John S. Knight Journalism Fellowships at Stanford
- Formation: 1966
- Location: Palo Alto, California, United States of America;
- Director: Dawn E. Garcia
- Parent organization: Stanford University
- Website: jsk.stanford.edu
- Formerly called: Professional Journalism Fellowships Program at Stanford University (1966–1984)

= John S. Knight Journalism Fellowships at Stanford =

The John S. Knight Journalism Fellowships at Stanford is a paid 9-month journalism fellowship at Stanford University. It is one of 20 such programs available in the US for working journalists. It is connected to the School of Humanities and Sciences.

The fellowship, which is awarded to up to 20 journalists each year, is open to professional journalists with a minimum of five years of experience. Acceptance is based on the applicants' ability to "identify and articulate a challenge in journalism that they want to work on addressing." According to the program, "We expect them to arrive in the program with more questions than answers and we seek people who are eager to experiment and to change course based on what they learn along the way."

== History ==
The program began in 1966 as the Professional Journalism Fellowships Program at Stanford University. Julius Duscha was associated director from 1966 to 1968.

In 1984 it was named after the American newspaper publisher and editor John S. Knight, following a large donation from the Knight Foundation to permanently endow the fellowships.

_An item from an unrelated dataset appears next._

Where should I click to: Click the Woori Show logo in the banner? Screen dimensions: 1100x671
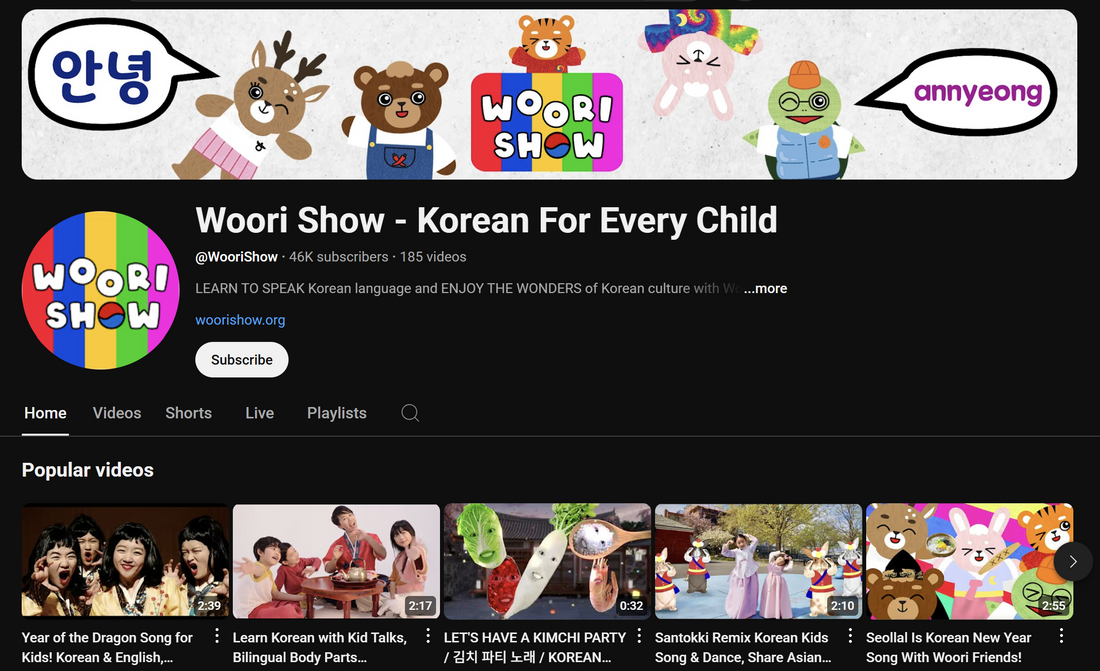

Beginning with the 2009–10 fellowship year, the program placed a new emphasis on journalistic innovation, entrepreneurship and leadership. In 2014, it received a further $1.8 million grant from the Knight Foundation to fund a technology resource curriculum and programs to support its alumni in initiatives which they formulated during their fellowships.

== Notable alumni ==
Several of the program's alumni have received major journalism awards. Among past JSK fellows who have received the Pulitzer Prize are Daniel Golden, Eileen Welsome, and Susan Faludi.